My compromise to the mill was to put the groats through on the very coarsest setting and then run the resulting meal through on finer settings until I had what I thought resembled "medium oatmeal" having no point of reference other than all the McVitties I have ever eaten. The mill co-operated and if the digestive biscuits that came out of the oven are any indication, I seem to have judged the coarseness pretty well. The grind could have been a fraction finer, but I quite liked the extra roughage. (The user manual also suggests using rolled oats, which might be easier to grind more finely. I'll try that next time and let you know.)
Digestive Biscuits
makes about one dozen
- 4 oz. medium oatmeal
- 4 oz. wholemeal flour
- 2 oz. sugar
- 1/4 tsp. salt
- 1/2 tsp. baking soda
- 3 oz. butter
- 1 small egg, beaten
- Mix together the oatmeal, flour, sugar, salt, and soda. Rub in the butter with the fingertips, then add the egg and mix well.
- Place the dough on a working surface sprinkled with oatmeal. Roll out to 1/8-1/4 inch thick, and cut into 3-inch rounds. Place on a parchment-lined baking sheet and bake at 375°F for 10-15 minutes.
- Replace the wholemeal flour with plain flour if you prefer biscuits with less roughage. (I can't recommend this, personally, but if you must...)
Excellent plain, dipped in chocolate, or with butter and cheese.
The benefits of grinding one's own grains are many. There is, of course, the pure satisfaction of making something from scratchier than scratch.

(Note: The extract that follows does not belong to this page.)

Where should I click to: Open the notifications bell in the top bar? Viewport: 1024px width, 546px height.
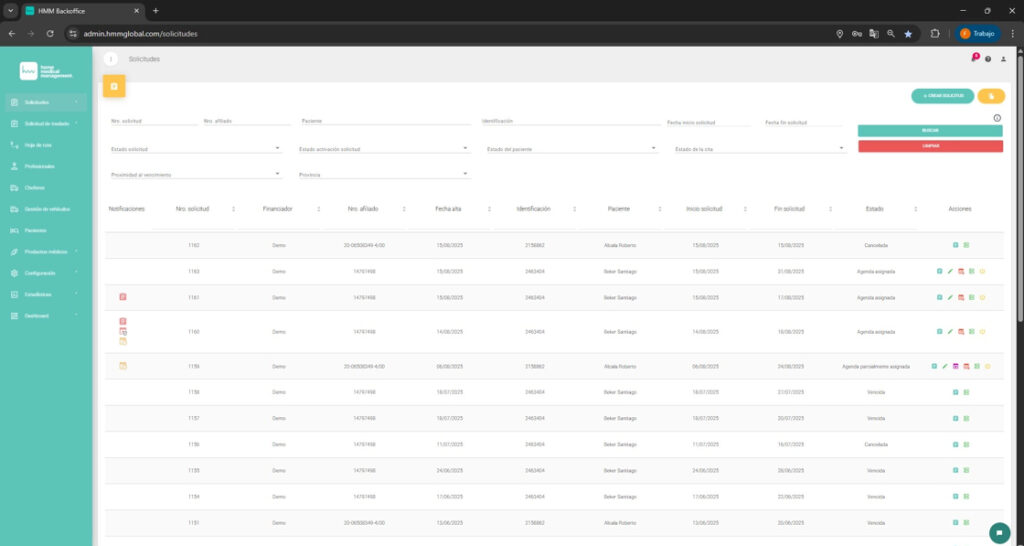(x=974, y=59)
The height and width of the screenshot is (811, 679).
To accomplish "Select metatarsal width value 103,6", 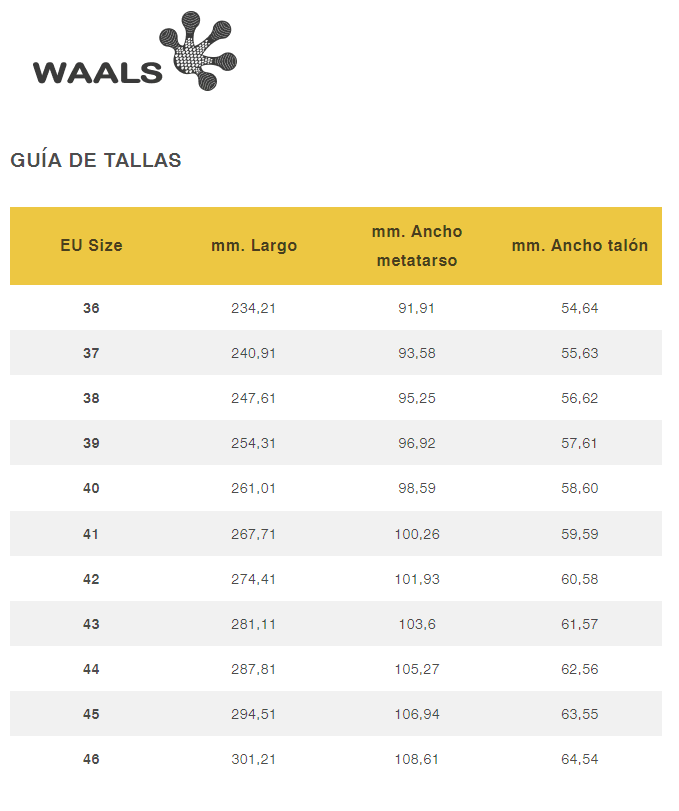I will pyautogui.click(x=417, y=624).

There's the assurance that nothing has been added to your flour--or taken away. There's knowing your flour isn't rancid. But, perhaps most importantly, there is the flavor. A nuttier digestive you have not had. Not the cardboard McV, whose saving grace is its dubious chocolate coating, but a nutty, buttery, flaky biscuit excellent plain, but worthy of being coated in the finest chocolate or of sandwiching a velvety ganache, and simply crying out to be dipped in a dead milky cup of tea. So raise your mugs to the oat groat, Farmhouse Cookery, and the grain mill that could.
1 comment:
did you ever talk to Chris of Bingo fame. He is having an old oat roller refurbished. It's been in the back of his truck for some time and is a story unto itself!